Please write out the entries word for word, from the first line through the line that contains "Looking at the screenshot, I should [1190, 667].".

** Begin **

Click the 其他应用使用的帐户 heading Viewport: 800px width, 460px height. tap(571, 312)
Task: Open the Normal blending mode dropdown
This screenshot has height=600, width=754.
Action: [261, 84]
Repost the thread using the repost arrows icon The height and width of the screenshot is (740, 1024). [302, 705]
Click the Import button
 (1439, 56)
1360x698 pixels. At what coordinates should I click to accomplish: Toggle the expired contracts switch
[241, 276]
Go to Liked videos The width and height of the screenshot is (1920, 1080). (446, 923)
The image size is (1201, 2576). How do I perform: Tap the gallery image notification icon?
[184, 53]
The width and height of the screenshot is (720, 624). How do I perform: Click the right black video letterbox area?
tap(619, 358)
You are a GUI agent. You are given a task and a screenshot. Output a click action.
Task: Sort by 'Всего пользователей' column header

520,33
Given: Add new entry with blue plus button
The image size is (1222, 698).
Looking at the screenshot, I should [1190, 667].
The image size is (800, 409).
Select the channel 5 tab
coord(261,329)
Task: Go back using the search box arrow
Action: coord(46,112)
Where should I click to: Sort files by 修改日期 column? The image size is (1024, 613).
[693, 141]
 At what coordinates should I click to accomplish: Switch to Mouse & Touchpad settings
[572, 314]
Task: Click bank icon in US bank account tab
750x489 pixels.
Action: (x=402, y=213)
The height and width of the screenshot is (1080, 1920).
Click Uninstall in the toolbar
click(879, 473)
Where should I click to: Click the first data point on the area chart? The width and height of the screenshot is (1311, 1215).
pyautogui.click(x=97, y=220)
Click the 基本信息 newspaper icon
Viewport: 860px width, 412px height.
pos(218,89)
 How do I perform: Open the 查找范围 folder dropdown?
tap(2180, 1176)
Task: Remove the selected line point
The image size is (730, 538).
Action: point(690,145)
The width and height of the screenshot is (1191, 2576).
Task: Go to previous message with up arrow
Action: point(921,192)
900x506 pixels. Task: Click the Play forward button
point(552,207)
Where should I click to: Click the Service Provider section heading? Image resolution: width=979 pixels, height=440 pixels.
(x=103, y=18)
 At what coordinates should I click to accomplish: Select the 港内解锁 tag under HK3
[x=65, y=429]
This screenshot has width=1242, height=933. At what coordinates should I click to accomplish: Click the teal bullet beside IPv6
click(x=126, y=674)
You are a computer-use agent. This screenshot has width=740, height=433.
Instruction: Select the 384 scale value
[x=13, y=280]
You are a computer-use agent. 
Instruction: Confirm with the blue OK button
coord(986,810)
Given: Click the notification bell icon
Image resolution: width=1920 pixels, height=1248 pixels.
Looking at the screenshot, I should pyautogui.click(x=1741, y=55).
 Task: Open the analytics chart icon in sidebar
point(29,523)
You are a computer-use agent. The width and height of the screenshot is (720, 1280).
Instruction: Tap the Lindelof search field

** End **

COMPLETED EXERCISE:
Click the 其他应用使用的帐户 heading Viewport: 800px width, 460px height. tap(571, 312)
Task: Open the Normal blending mode dropdown
This screenshot has height=600, width=754.
Action: [261, 84]
Repost the thread using the repost arrows icon The height and width of the screenshot is (740, 1024). [302, 705]
Click the Import button
 (1439, 56)
1360x698 pixels. At what coordinates should I click to accomplish: Toggle the expired contracts switch
[241, 276]
Go to Liked videos The width and height of the screenshot is (1920, 1080). (446, 923)
The image size is (1201, 2576). How do I perform: Tap the gallery image notification icon?
[184, 53]
The width and height of the screenshot is (720, 624). How do I perform: Click the right black video letterbox area?
tap(619, 358)
You are a GUI agent. You are given a task and a screenshot. Output a click action.
Task: Sort by 'Всего пользователей' column header

520,33
Given: Add new entry with blue plus button
The image size is (1222, 698).
Looking at the screenshot, I should [1190, 667].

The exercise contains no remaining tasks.